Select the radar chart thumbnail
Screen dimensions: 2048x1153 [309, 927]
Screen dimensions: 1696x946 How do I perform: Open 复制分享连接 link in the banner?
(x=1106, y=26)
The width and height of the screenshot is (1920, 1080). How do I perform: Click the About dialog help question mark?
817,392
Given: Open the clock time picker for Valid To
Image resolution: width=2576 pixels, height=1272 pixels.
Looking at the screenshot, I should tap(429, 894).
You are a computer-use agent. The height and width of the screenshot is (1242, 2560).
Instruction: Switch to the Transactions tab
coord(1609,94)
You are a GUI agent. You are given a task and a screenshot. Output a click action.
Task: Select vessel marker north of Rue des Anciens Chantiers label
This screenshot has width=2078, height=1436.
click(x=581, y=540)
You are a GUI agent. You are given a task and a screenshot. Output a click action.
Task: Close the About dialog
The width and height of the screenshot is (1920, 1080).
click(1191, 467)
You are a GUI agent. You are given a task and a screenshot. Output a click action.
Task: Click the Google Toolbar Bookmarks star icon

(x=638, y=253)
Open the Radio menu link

## WORK REQUIRED
Print the material once more, keeping every word as it is.

## ANSWER SECTION
Select the radar chart thumbnail
Screen dimensions: 2048x1153 [309, 927]
Screen dimensions: 1696x946 How do I perform: Open 复制分享连接 link in the banner?
(x=1106, y=26)
The width and height of the screenshot is (1920, 1080). How do I perform: Click the About dialog help question mark?
817,392
Given: Open the clock time picker for Valid To
Image resolution: width=2576 pixels, height=1272 pixels.
Looking at the screenshot, I should tap(429, 894).
You are a computer-use agent. The height and width of the screenshot is (1242, 2560).
Instruction: Switch to the Transactions tab
coord(1609,94)
You are a GUI agent. You are given a task and a screenshot. Output a click action.
Task: Select vessel marker north of Rue des Anciens Chantiers label
This screenshot has width=2078, height=1436.
click(x=581, y=540)
You are a GUI agent. You are given a task and a screenshot. Output a click action.
Task: Close the About dialog
The width and height of the screenshot is (1920, 1080).
click(1191, 467)
You are a GUI agent. You are given a task and a screenshot. Output a click action.
Task: Click the Google Toolbar Bookmarks star icon

(x=638, y=253)
Open the Radio menu link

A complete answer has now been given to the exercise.